/---

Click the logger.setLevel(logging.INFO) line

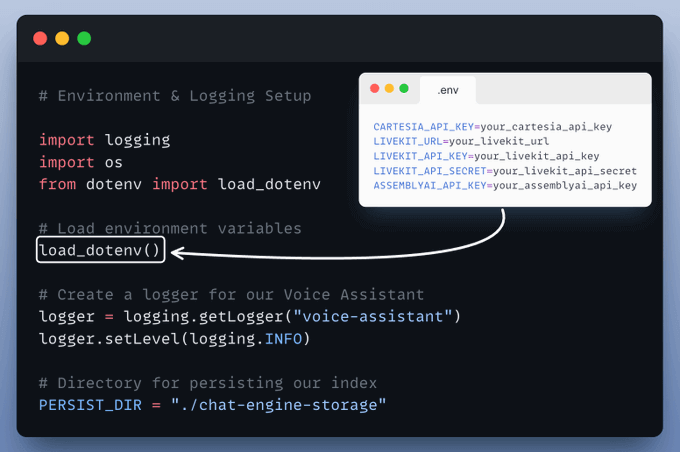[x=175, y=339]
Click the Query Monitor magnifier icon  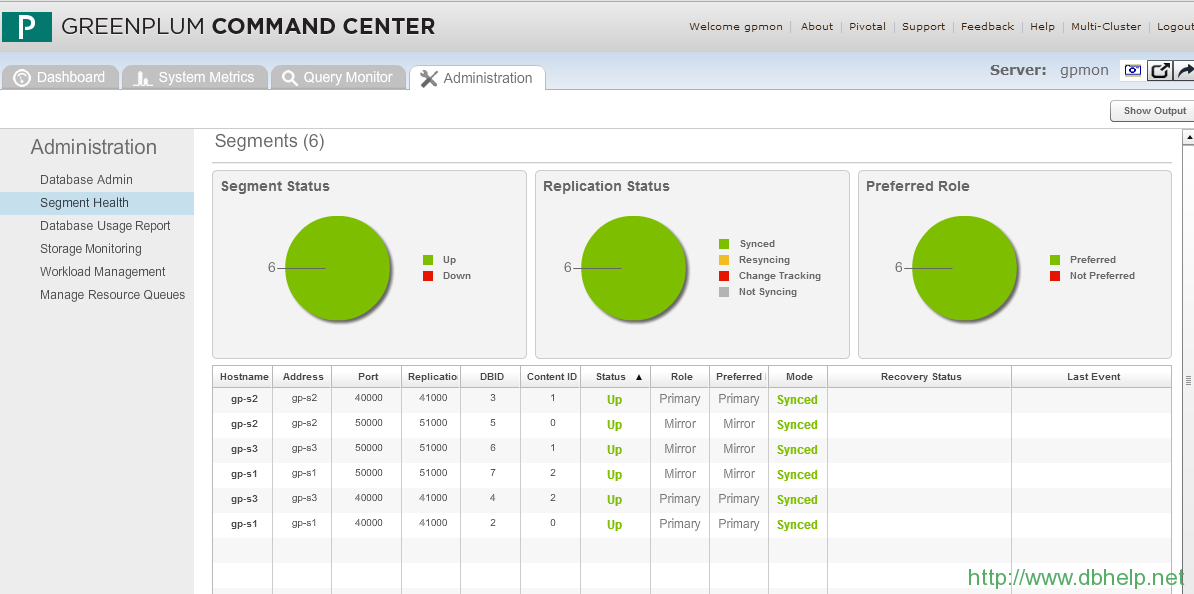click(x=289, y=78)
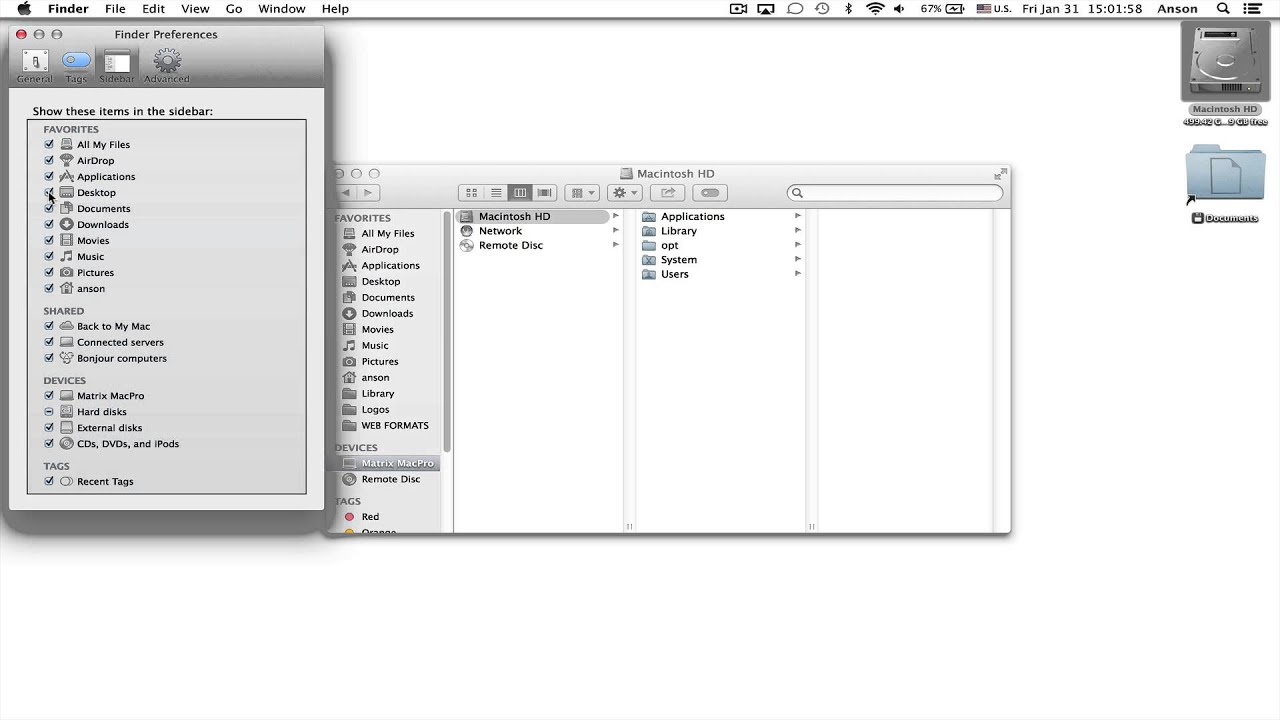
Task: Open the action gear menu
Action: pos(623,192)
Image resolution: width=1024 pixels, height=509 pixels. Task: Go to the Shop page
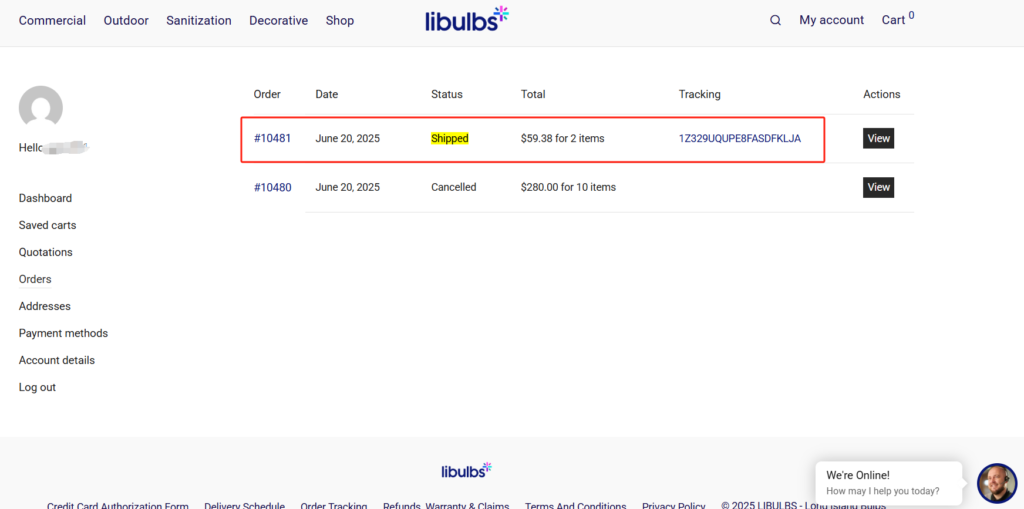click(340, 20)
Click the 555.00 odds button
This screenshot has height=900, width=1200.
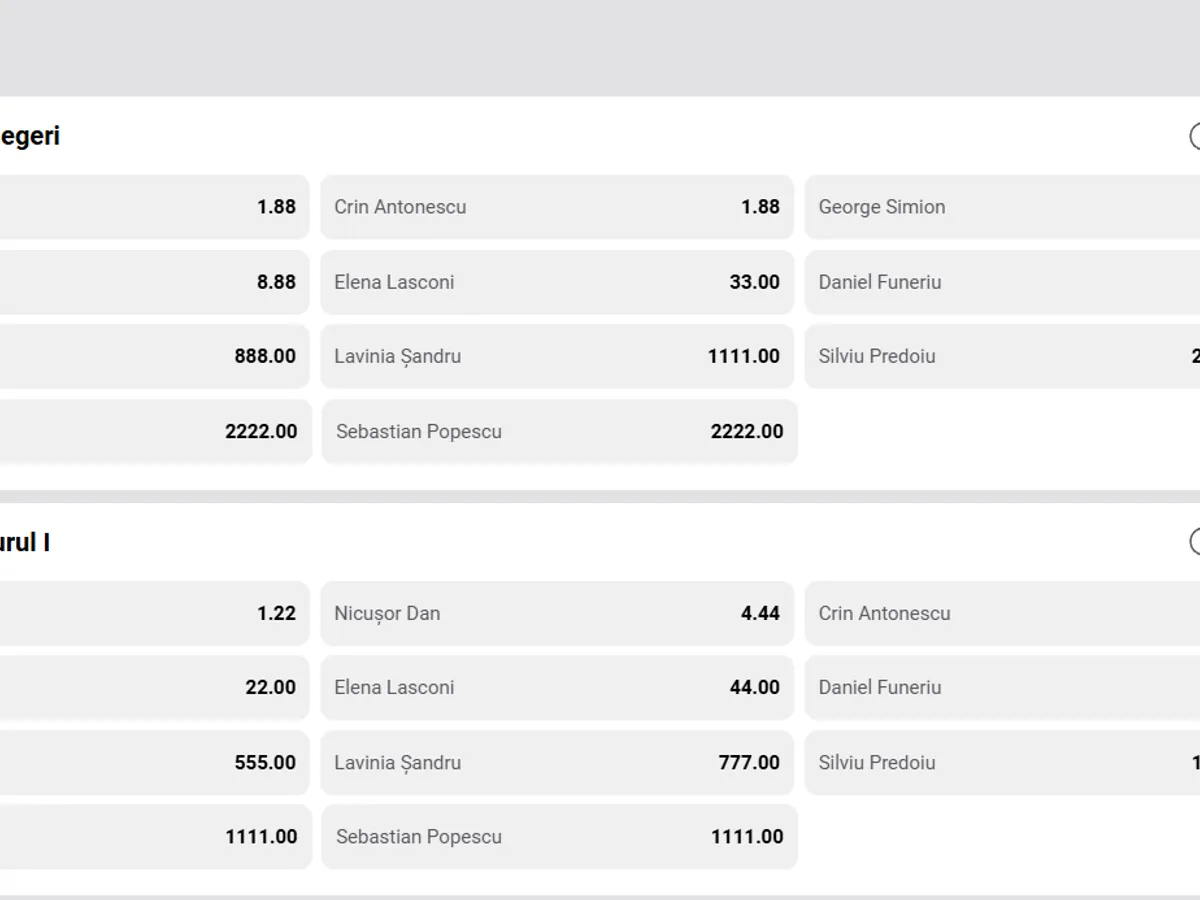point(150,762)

\---

**Work required:** Take the part that opens with the line containing "Image resolution: width=1024" and closes at the end of the items, and lay it out as a numbered list with blank lines dropped and the pictures omitted.

**Result below:**
1. Image resolution: width=1024 pixels, height=509 pixels. Task: Go to the Shop page
2. click(340, 20)
3. Click the 555.00 odds button
4. This screenshot has height=900, width=1200.
5. point(150,762)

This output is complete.